Emerging research indicates that psychedelics may have therapeutic potential by fostering meaningful experiences that act as “inflection points” in people's narratives of personal development. However, psychedelic research has largely failed to address pertinent developmental considerations. We investigated whether attachment-related variables were associated with psychedelic experiences and whether psychedelic experiences moderated expected links between perceived attachment history and current adult attachment orientations.
We administered an online survey to an international Jewish sample ( N = 185) with psychedelic experience. The survey included measures about recollection of attachment interactions with parents (perceived attachment history), adult attachment orientations (anxiety, avoidance), and psychedelic phenomenology (mystical experiences, challenging experiences, emotional breakthrough, ego dissolution, sensed presence) associated with respondents' most memorable psychedelic experiences.
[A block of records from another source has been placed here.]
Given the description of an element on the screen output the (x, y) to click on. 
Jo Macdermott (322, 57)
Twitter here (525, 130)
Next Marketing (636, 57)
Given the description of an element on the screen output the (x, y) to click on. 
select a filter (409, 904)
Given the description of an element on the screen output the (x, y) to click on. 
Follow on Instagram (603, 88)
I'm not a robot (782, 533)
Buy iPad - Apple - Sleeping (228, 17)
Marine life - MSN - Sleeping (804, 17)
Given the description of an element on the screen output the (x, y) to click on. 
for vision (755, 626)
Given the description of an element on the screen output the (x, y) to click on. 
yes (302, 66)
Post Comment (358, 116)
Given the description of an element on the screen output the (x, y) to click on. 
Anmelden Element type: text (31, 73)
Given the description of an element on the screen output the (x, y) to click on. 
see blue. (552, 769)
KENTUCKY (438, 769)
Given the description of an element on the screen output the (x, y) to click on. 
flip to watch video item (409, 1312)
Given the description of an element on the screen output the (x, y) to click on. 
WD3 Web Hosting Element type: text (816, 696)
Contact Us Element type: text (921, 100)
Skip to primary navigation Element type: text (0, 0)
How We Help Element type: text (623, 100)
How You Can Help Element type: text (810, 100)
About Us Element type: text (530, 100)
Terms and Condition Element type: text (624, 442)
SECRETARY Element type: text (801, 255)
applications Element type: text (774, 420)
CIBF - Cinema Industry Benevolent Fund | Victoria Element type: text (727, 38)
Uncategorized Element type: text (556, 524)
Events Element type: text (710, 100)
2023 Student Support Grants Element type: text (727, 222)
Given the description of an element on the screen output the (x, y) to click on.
Perceptions of an insecure attachment history were positively linked to all measures of psychedelic phenomenology ( r's = 0.19–32, p's mostly < 0.01). In contrast, adult attachment orientations were unrelated to psychedelic phenomenology. Also, psychedelic phenomenology mostly did not moderate the links observed between perceptions of an insecure attachment history and adult attachment orientations.
Our findings suggest that perceptions of early attachment experiences may be relevant to psychedelic phenomenology. However, subjective experiences associated with naturalistic psychedelic use do not typically attenuate links between a perceived insecure attachment history and attachment insecurity at present.